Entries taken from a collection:
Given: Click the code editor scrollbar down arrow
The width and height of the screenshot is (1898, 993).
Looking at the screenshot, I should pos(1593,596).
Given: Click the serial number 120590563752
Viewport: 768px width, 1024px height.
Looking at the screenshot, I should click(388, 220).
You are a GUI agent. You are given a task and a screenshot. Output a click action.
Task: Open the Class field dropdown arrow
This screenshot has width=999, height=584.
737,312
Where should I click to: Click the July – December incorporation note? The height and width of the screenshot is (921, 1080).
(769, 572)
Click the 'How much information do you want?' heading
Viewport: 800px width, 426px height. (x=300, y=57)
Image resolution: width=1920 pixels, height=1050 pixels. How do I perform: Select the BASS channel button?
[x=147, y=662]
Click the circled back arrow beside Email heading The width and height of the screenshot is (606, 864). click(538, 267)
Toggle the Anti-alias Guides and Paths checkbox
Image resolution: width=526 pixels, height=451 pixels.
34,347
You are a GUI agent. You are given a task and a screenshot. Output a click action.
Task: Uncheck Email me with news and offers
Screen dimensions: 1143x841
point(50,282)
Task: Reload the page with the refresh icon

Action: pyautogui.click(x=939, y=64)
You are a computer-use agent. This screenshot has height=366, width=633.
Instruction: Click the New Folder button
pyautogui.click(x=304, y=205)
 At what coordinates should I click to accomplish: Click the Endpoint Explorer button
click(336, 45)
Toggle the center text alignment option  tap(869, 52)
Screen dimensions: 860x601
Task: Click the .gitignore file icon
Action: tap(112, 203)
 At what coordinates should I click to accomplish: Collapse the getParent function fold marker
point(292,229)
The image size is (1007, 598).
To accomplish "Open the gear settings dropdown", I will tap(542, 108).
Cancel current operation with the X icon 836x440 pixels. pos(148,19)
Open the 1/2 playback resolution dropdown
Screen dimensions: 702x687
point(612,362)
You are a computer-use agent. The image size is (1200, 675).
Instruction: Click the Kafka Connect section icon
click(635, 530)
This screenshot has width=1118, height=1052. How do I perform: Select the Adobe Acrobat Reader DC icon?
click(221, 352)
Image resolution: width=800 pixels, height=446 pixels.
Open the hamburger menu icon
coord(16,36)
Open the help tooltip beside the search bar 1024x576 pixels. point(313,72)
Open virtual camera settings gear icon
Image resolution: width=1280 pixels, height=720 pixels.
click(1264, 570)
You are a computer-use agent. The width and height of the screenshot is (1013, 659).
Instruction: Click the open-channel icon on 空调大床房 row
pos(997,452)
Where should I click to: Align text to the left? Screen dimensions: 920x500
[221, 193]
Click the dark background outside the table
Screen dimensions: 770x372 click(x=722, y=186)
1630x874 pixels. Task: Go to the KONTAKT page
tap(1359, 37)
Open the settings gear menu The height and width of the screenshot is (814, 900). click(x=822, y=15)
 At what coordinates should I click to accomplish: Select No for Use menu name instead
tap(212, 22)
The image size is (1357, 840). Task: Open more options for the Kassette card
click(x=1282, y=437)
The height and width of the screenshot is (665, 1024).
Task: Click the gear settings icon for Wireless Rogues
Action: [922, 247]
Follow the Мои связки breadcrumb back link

> _TO DO_
Starting with the first line of the entries, transcribe every line up to and including the one with "Task: Open the Class field dropdown arrow".

> _RESPONSE AREA_
Given: Click the code editor scrollbar down arrow
The width and height of the screenshot is (1898, 993).
Looking at the screenshot, I should pos(1593,596).
Given: Click the serial number 120590563752
Viewport: 768px width, 1024px height.
Looking at the screenshot, I should click(388, 220).
You are a GUI agent. You are given a task and a screenshot. Output a click action.
Task: Open the Class field dropdown arrow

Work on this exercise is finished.